Chad's company, Audioscribe, sells software and system packages for this application. Jennifer used this method to transcribe the panel presentations and discussions, with the results appearing in real time on a computer projection screen, in the format shown in the (promotional) screenshot below. The quality was very good, definitely in the range of the "95% correct or better" that is claimed -- which means several mistakes per average screenful, to be corrected in a proofreading stage later on.

The approach has some problems, both for the human users and for the ASR systems. The human users need to learn to shadow others' speech accurately at high rates for long periods of time, while also entering the other sorts of information that a transcript requires. The ASR systems need to learn to deal with sotto voce or even whispered speech.

But the most difficult challenge for both is dealing with fast speech. ASR systems are not supposed to work past about 160 words per minute; but transcriptionists find that they need to keep up with people who are often talking in the range of 180-350 wpm. The speech recognition engines can "learn" to work at rate up to about 250 wpm, according to Chad and Jennifer, but above that rate, they break down in a serious way, even though the human "voice writers" can shadow accurately at up to 350 wpm. In order to deal with this problem, the transcriptionists create special "fast speech vocabulary" -- pseudowords for common words or word sequences spoken rapidly -- which the recognition engines can learn to map to the right transcription. This is apparently one of the more difficult aspects of learning to use this technique.
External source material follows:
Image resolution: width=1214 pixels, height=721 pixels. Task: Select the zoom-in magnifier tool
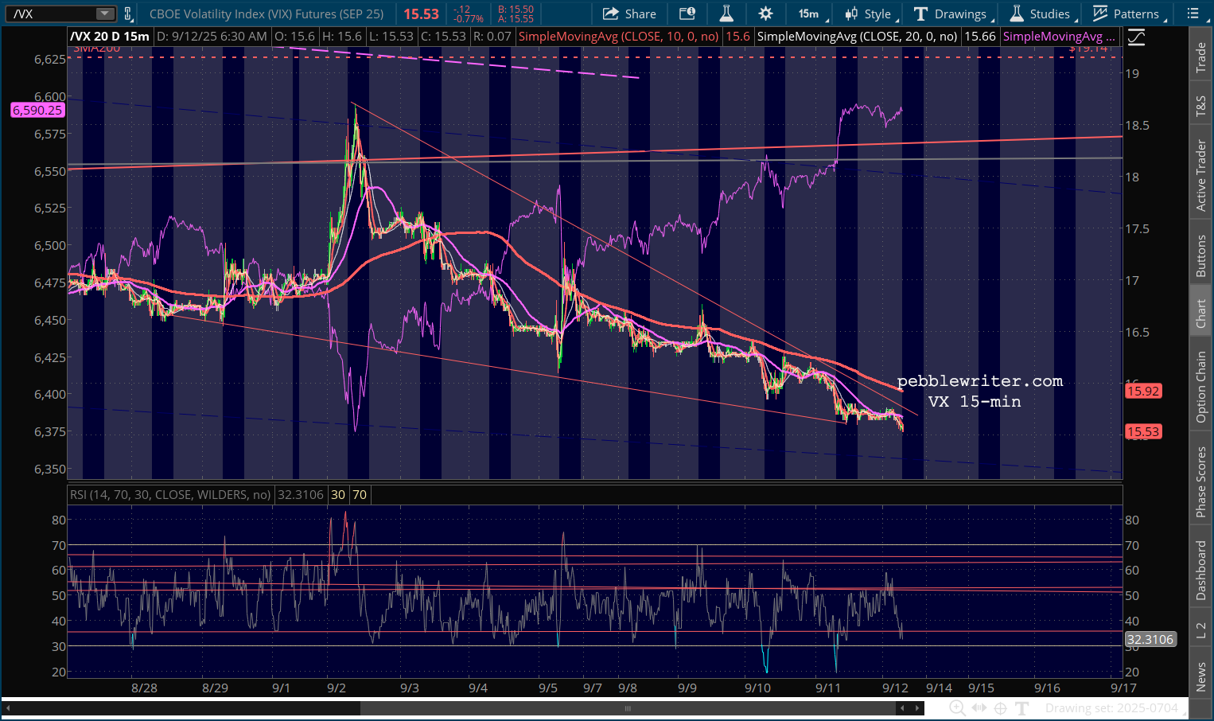pyautogui.click(x=957, y=708)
I was very interested to learn about voice writing, not least because the practice offers the possibility of getting a very large amount of interesting material for speech research. As I understand it, there are about 10,000 trained "voice writers", and about 2,500 who use the computer technology, each doing several hours of transcription per work day. (I gather that there are about 100,000 users of stenograph machines). While some of the recorded and transcribed material is confidential or otherwise limited in distribution, much of it is not, and so there are millions of hours of speech every year for which digital audio, digital audio of the "shadow" track", and a digital form of the (corrected) transcript are being created, and might in principle be used for speech research.

Jim Baker has recently speculated in interesting ways about what speech recognition research could do with millions of hours of speech. Anyone with a bit of imagination can also think of many ways that access to very large transcribed speech corpora could be used as an empirical foundation for scientific or lexicographic investigations of speech and language. The Linguistic Data Consortium and other organizations have found ways to get thousands of hours of transcribed audio that can be used as a shared basis for research in speech science and engineering. There are millions of hours of transcribed audio out there, but there are both practical and legal impediments to getting research access. My conversation with Chad and Jennifer suggests a route to a solution, since the members of the voice writing community have an active interest in fostering the development of better ASR technology.

 

Posted by Mark Liberman at September 15, 2004 09:33 AM